In the Retisert cost text below, revise the part that opens with the words containing "Aside from the" and closes with "they are real.", replacing "office visits" with "clinic visits".
[[ Supplied passage, beginning ]]
In the area of ophthalmic drugs, Vitrasert costs about $20 000 for 30 months of treatment, Macugen (pegaptanib sodium injection, Eyetech Pharmaceuticals/Pfizer Inc.), the newly approved drug for wet AMD, costs about $20 000 for 30 months of treatment, and Visudyne (verteporfin, QLT Inc./Novartis) costs approximately $12 600 for 30 months of treatment.
Aside from the initial cost of the drug, Retisert also creates savings and efficiencies by eliminating the need for systemic corticosteroids and/or periocular injections in most patients, by requiring fewer office visits, and by allowing patients in their prime years to be far more productive because their vision is better and they avoid the debilitating side effects of systemic steroids. Not all of these benefits are immediately quantifiable in terms of dollars and cents, but they are real.
Thus far, insurance companies have found cost no impediment to approving Retisert for reimbursement. These plans are paying for the drug because they, too, believe that its use is offering patients a better quality of life while saving the payers money.
When submitting reimbursement claims for Retisert implantation, use CPT procedure code 67027 (implantation of intravitreal drug-delivery system, includes concomitant removal of vitreous). See "Coding Q and A" on page 20 of this issue for additional information on coding for Retisert.
[[ Supplied passage, end ]]
[[ Supplied records, beginning ]]
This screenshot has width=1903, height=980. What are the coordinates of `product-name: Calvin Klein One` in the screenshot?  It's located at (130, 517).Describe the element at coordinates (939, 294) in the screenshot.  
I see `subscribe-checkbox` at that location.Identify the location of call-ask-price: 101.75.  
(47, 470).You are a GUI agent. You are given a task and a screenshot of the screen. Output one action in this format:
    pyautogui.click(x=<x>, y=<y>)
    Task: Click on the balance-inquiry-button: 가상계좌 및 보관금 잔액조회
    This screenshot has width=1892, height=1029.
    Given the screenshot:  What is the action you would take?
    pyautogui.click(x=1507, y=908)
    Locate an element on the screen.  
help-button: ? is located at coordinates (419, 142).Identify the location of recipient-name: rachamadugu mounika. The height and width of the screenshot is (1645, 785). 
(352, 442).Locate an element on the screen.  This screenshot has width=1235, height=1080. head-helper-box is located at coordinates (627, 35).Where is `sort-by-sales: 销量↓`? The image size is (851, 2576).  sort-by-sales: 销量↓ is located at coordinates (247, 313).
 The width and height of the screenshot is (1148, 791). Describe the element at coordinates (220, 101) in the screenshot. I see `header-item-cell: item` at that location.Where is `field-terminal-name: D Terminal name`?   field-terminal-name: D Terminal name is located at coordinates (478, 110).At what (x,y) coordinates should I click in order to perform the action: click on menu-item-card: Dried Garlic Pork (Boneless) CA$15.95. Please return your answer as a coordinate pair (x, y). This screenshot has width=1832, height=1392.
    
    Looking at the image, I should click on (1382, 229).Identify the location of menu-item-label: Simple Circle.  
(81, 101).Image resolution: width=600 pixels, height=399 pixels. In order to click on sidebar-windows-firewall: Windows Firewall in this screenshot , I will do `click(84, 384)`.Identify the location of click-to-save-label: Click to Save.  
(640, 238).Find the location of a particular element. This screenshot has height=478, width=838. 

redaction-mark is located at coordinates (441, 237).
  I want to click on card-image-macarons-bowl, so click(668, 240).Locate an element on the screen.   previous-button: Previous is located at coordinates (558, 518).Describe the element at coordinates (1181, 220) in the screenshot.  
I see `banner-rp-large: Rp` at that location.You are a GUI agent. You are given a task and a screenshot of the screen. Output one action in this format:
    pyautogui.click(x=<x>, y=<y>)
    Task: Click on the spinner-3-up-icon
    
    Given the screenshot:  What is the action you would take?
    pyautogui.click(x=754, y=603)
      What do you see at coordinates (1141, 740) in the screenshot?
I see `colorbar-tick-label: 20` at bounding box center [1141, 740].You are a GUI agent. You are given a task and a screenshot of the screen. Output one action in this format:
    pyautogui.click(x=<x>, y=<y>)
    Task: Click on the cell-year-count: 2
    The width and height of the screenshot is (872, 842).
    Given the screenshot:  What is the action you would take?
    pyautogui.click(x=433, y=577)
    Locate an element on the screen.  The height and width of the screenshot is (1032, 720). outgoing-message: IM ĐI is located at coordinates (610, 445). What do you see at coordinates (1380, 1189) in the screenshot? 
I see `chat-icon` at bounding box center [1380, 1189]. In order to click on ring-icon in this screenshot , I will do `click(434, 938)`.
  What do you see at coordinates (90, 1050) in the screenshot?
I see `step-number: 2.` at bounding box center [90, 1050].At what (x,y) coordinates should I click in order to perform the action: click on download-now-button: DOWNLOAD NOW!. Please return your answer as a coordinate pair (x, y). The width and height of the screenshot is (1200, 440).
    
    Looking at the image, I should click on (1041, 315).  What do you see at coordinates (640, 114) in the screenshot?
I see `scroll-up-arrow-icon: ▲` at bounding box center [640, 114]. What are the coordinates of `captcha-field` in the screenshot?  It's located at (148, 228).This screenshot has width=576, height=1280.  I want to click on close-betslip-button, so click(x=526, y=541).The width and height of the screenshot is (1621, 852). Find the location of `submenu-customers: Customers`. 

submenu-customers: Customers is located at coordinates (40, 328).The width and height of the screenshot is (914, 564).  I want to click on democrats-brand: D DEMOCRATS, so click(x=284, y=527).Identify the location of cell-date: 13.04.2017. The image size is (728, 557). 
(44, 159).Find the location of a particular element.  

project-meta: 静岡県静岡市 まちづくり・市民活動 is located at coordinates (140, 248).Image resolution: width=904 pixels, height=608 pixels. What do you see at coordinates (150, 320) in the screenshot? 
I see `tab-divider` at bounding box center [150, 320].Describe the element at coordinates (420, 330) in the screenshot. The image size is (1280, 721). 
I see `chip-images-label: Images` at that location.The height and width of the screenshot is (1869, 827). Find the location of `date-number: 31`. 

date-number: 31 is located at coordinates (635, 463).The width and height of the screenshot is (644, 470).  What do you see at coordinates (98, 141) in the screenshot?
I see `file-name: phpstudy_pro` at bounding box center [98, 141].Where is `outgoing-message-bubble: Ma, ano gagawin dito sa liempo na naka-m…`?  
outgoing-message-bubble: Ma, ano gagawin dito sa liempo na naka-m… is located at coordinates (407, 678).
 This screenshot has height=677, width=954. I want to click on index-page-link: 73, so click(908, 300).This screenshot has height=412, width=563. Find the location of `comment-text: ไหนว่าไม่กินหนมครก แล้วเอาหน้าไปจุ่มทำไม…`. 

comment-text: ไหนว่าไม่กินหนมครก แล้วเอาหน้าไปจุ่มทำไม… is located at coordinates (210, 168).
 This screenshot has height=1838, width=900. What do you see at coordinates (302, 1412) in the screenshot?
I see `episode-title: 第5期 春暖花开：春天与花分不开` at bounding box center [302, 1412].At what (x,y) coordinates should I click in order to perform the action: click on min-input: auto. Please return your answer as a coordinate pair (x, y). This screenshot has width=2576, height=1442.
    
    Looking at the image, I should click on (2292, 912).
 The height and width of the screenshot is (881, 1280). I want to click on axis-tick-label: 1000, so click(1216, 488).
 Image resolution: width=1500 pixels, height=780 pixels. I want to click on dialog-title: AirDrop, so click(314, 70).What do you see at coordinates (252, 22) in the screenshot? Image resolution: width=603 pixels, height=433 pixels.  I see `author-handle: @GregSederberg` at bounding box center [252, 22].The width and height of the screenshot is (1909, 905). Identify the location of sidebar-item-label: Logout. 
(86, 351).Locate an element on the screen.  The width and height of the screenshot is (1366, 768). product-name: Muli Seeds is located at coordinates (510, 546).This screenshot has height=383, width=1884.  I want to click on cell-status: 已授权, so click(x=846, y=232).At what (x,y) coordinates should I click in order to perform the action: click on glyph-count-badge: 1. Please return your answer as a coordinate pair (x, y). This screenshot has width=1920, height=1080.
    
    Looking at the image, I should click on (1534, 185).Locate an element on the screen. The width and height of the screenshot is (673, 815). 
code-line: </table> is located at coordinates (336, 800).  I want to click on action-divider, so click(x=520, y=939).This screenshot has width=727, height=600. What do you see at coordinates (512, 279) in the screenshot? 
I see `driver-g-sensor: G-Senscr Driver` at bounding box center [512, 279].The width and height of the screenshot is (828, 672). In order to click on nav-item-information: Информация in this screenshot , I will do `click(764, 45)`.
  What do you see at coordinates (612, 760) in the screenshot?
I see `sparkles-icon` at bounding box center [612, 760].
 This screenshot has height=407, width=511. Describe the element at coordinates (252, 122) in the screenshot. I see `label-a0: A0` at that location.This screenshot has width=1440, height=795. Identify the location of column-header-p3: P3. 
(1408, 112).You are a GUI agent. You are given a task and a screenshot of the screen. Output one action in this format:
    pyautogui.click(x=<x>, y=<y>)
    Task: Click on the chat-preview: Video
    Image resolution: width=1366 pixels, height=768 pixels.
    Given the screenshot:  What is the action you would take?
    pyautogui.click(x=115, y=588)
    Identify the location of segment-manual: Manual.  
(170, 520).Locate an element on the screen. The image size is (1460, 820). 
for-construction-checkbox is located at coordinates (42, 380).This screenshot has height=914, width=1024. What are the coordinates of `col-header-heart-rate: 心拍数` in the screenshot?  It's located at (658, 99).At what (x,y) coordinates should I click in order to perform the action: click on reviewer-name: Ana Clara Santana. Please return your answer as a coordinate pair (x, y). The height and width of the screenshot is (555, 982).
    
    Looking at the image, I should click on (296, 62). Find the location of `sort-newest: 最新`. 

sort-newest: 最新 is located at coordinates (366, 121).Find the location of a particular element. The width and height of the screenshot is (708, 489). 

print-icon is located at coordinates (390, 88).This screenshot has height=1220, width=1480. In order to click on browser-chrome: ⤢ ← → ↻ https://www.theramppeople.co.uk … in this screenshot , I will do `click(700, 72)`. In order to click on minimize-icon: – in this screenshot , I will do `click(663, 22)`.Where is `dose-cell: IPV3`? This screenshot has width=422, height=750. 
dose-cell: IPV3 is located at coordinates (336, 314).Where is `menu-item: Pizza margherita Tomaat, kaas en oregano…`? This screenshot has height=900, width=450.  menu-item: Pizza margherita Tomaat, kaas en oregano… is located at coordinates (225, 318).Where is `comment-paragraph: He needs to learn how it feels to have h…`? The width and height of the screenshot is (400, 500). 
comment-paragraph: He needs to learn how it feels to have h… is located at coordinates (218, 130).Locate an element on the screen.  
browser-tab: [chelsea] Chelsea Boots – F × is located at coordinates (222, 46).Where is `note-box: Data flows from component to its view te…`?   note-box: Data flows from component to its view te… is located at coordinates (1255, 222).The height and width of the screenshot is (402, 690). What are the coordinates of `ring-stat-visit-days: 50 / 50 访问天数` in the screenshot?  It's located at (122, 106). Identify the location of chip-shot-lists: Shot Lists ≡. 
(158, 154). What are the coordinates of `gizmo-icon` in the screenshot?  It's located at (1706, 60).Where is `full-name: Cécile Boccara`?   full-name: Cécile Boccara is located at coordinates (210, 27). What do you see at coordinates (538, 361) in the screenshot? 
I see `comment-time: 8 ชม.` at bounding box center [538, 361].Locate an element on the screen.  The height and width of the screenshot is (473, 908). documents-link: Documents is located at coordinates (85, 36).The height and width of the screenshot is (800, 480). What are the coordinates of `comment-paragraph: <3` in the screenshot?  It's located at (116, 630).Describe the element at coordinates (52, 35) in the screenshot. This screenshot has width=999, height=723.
[[ Supplied records, end ]]
» Solution to the exercise
Aside from the initial cost of the drug, Retisert also creates savings and efficiencies by eliminating the need for systemic corticosteroids and/or periocular injections in most patients, by requiring fewer clinic visits, and by allowing patients in their prime years to be far more productive because their vision is better and they avoid the debilitating side effects of systemic steroids. Not all of these benefits are immediately quantifiable in terms of dollars and cents, but they are real.